_SOURCE DOCUMENT_
· · · · ·

Also, airport trips in the morning, but I dont' get up that early. Most of my night trips are people going out to have dinner, and drink, in order to avoid a DUI and not killing someone. It's always going to be a friday and saturday night business. So, the logic CEO is using will never wash.


----------



## Nick Manning (May 3, 2014)

In Chicago, Uber dropped already low prices by 15%.


----------



## Oc_DriverX (Apr 29, 2014)

ubrad said:


> Uber is in the process of creating a perfectly efficient market. Transportation is a commodity, which means users will seek out the lowest prices. This means prices, and thus wages, will trend downwards until they approach the cost of operating the vehicle. What this means for us drivers:
> 
> - Anyone driving a gasoline vehicle will be priced out of the market. UberX will be served only by vehicles with the absolute lowest operating costs.
> - If you're happy with rates now, prepare for them to drop. If you're unhappy with rates, prepare to be offended when they drop. Rates will drop until Uber isn't able to supply enough drivers to meet the market demand for transportation.
> ...


Your analysis may be correct. The one thing that Uber is missing is that they had a quality component to their product, that I would argue was worth something. If they want to just try to find the bottom, then they will end up with a product that is not much more than a commodity. And the problem with that is that anyone else can show up and do the same thing, and customers won't know or care about the difference. Quality won't matter. Uber was actually in a great spot when they were cheaper than cabs AND they had a quality difference. But they seem to be throwing away the quality component as they lower prices. People will pay up for quality. I know its a different market, but people pay Tiffany for the blue bags.

As another poster has mentioned, a lot of Uber business is DUI prevention. That is the best time and used to be the most profitable time to drive. They may be able to get some people out of their cars, but many will still use them for ordinary tasks, such as shopping and errands. Uber will be hard pressed to fill that role for many people. And, with rates being so low, drivers would be crazy to work midday to fulfill that role. The rates are so low ($0.80 base in LA/OC and $1.10/mi.) that a driver really has to think twice about going more than 1.25 miles to a pick up.

$0.80 base * .8 net commission = $0.64 Even the most optimistic about their running costs would be hard pressed to get 2 miles out of that. With the net rate a $0.88/mi ($1.10 * .8) you can't cover the same amount of "dead miles" as you used to. You almost have to practice extreme "stop and drop" and really convince yourself that dead time between runs is not work time, or else your hourly numbers will look horrible.

· · · · ·

_STATED GOAL 1_
Print the passage from the forum thread on Uber rates above, starting at "Also, airport trips" and ending at "prices by 15%.".

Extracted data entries
· · · · ·

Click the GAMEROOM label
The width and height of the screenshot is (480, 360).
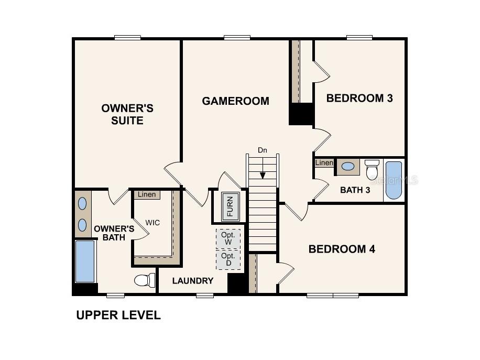pos(235,101)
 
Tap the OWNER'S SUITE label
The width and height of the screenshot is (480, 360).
pos(127,114)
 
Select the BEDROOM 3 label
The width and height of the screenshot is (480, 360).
pos(359,98)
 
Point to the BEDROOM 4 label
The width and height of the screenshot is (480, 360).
pos(342,249)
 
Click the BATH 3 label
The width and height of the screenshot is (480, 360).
pos(355,190)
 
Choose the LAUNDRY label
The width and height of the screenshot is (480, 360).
pos(193,281)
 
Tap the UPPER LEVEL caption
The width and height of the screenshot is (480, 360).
pos(118,315)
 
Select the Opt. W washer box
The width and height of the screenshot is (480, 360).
pos(228,238)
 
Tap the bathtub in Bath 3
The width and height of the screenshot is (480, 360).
pos(394,180)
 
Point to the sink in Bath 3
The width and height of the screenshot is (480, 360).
pos(347,167)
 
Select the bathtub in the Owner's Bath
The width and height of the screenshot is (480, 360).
pos(85,261)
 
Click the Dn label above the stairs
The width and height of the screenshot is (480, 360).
pos(263,150)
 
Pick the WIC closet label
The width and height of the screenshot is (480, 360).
pos(152,223)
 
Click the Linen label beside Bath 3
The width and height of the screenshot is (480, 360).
pos(324,163)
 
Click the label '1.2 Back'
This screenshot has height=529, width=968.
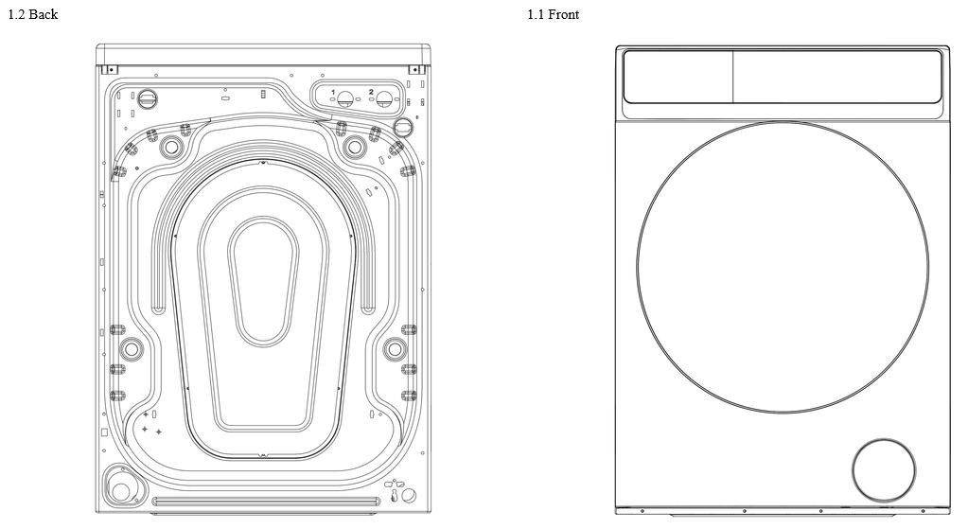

· · · · ·

_STATED GOAL 2_
Output the lines of the rows above without changes, starting at the line containing "Point to the sink in Bath 3" and ending at the line containing "pos(263,150)", both included.

_FULL ANSWER 1_
Also, airport trips in the morning, but I dont' get up that early. Most of my night trips are people going out to have dinner, and drink, in order to avoid a DUI and not killing someone. It's always going to be a friday and saturday night business. So, the logic CEO is using will never wash.


----------



## Nick Manning (May 3, 2014)

In Chicago, Uber dropped already low prices by 15%.

_FULL ANSWER 2_
Point to the sink in Bath 3
The width and height of the screenshot is (480, 360).
pos(347,167)
 
Select the bathtub in the Owner's Bath
The width and height of the screenshot is (480, 360).
pos(85,261)
 
Click the Dn label above the stairs
The width and height of the screenshot is (480, 360).
pos(263,150)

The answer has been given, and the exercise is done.